Sebastian further makes clear that Claribel was physically revolted by her future husband and was torn between the desire to escape marriage to someone she “loath[ed]” and desire to do her filial duty and obey her father’s command to marry his choice of suitor:

“the fair soul herself
Weighed between loathing and obedience at
Which end o’th’ beam to bow”.

From a postcolonial viewpoint then, descriptions of Claribel’s marriage convey a racist Jacobean mindset, whereby the idea of sex with an African is assumed to inspire “loathing” and marriage to an African is depicted as animalistic, while marriage to  European is depicted as holy “bless[ing]”.

From a feminist viewpoint, however, Claribel’s can be seen as one of a string of marriages and attempted marriages in the play which highlight aristocratic women’s lack of autonomy in the 17th century and their status as tokens handed between men. The fact that the forced marriage of Claribel to someone she “loath[ed]” is juxtaposed with Caliban’s attempted rape of Miranda (“thou didst seek to violate/The honour of mine child” Act 1 Sc2 lines 346-7) , Prospero’s use of magic to engineer a marriage between Miranda and Ferdinand (“So glad of this as they I cannot be,/Who are surprised with all”, “I’ll to my book,/For yet ere suppertime must I perform/Much business appertaining” Act 3 Sc 1 lines 92-96) and Caliban’s incitement of Stephano to take Miranda after killing Prospero (“He has brave utensils […] /And that most deeply to consider is/the beauty of his daughter”, “She will become thy bed, I warrant,/And bring thee forth brave brood” Act 3 Sc 2, ) can be read as setting up a parallel between arranged marriage, being the victim of witchcraft, and rape.
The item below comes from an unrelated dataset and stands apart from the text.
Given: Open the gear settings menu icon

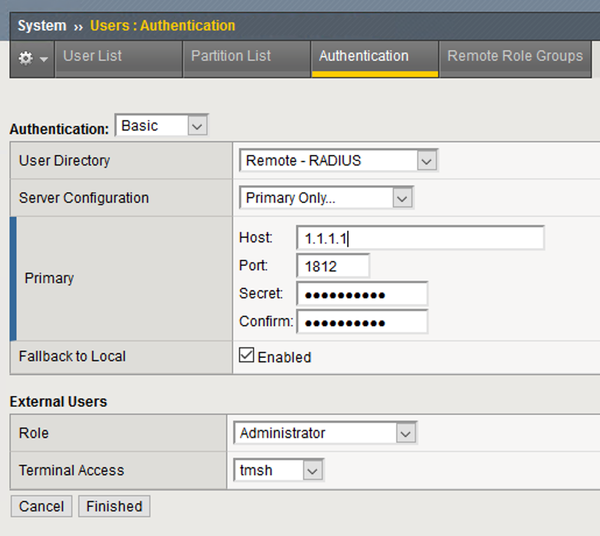Looking at the screenshot, I should tap(26, 59).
Indeed, in Derek Jarman’s film, Prospero’s Books, Claribel is depicted naked and weeping with bloodstained thighs, making it clear she has been raped on her wedding night.

Sebastian is also persuaded by the Machiavellian Antonio to attempt to assassinate and usurp his brother, Alonso, because the assumed death of Ferdinand has left a power vacuum, as Claribel (both by virtue of being female and by virtue of being a long way away, in Africa) is considered a weak heir:

“‘Tis true my brother’s daughter’s Queen of Tunis,
So is she heir of Naples, ‘twixt which regions
There is some space.” (Act 2 Sc 1 lines 260-262)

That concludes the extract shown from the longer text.